Netzwerktreffen Berlin im Orange Lab

Am 20. und 21. November fand in Berlin das zweite Projekttreffen zu “HOME NOT SHELTER!” statt. Wie schon in Frankfurt trafen sich die fünf beteiligten Hochschulen, um gemeinsame Strategien zu integrativen Wohnlösungen für Studierende gemeinsam mit Flüchtlingen weiterzuentwickeln. Es standen Vorträge von beteiligten Professoren und Außenstehenden auf dem Programm, eine Podiumsdiskussion und eine Präsentation der Studentenarbeiten.

Den Auftakt am Freitag bildeten Pecha-Kucha Vorträge der Studierenden. Jedes Projekt sollte in zwei Minuten und vier Folien vorgestellt werden, um so schnell einen Überblick über den Stand der Projekte und die behandelten Themen zu geben. Die Ansätze der Hochschulen sind verschieden, doch die Idee, ein kooperatives, integratives Projekt zu verfolgen, wohnt jedem inne. Man darf auf die weitere Entwicklung gespannt sein!

Nach einem kurzem Fazit durch die Dozenten Ralf Pasel (TU Berlin), Hans Drexler (Jade Hochschule Oldenburg), Alexander Hagner und Marina Döring-Williams (TU Wien) und Sophie Wolfrum (TU München) folgten weitere Vorträge, unter anderem von Prof. Dr. Philipp Misselwitz, der das Projekt „Habitat Unit“ vorstellte. Das Thema Kochen als verbindende Aktivität ist Kern von “Kitchen on the Run”, das von der TU Berlin durch Prof. Donatella Fioretti betreut wird. Auch die Kiron University, die es geflüchteten Studierenden oder Studieninteressierten ermöglicht, auch ohne gültigen Asylbescheid Hochschulkurse zu absolvieren und einen Titel zu erhalten, wurde vorgestellt. Zudem folgte ein Vortrag von Daniel Kerber über sein Unternehmen MORE THAN SHELTERS., welches die sogenannten Domos, ein Zeltsystem für Flüchtlingslager und Krisensituationen, entwickelt hat.

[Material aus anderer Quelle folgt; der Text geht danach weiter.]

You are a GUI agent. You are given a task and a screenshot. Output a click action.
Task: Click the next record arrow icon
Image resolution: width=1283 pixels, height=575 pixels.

Nach einem Catering von Peace & Love Food, bei dem Ehrenamtliche mit Flüchtlingen kochen, folgten zwei Kurzvorträge von Jörg Friedrich (Universität Hannover) über den Flüchtlingsatlas, ein Beitrag von Sophie Wolfrum (TU München), sowie eine Podiumsdiskussion. Moderiert wurde von Ilka Ruby. Neben dem aktuellen Thema der Flüchtlingsunterbringung führte die Diskussion auch zu der Frage der Verantwortung der Architekten bei soziopolitischen Themen.

Die Beteiligten trafen sich danach noch im Klunkerkranich, der sich – thematisch zu einigen Ansätzen der Studierenden passend – auf einem Parkdeck über Neukölln befindet.

Tag 2 des Projekttreffens startete in der Schlesischen 27, einem Kultur- und Jugendverein, der Jugendlichen aus allen sozialen Schichten handwerkliche Projekte ermöglicht, um durch Beschäftigung und Erfolgserlebnis Perspektiven aufzuzeigen. Anschließend wurde im Haus der Kulturen der Welt die Ausstellung “Die Wohnungsfrage” besucht. Man kann in Originalgröße gebaute innovative Wohnformen erleben.

Schließlich ging das Treffen mit einem Vortrag von Joachim Schultz-Granberg, der über informelle Hochhaussiedlungen in Shenzhen referierte und einer anschließenden angeregten Diskussion aller beteiligten Dozenten und Studierenden zu Ende.

Das nächste Projekttreffen findet am 12/13. Dezember 2015 in Wien statt. Man darf sehr gespannt sein, wie der Input des Wochenendes in Berlin die Projekte der Studierenden beeinflusst hat.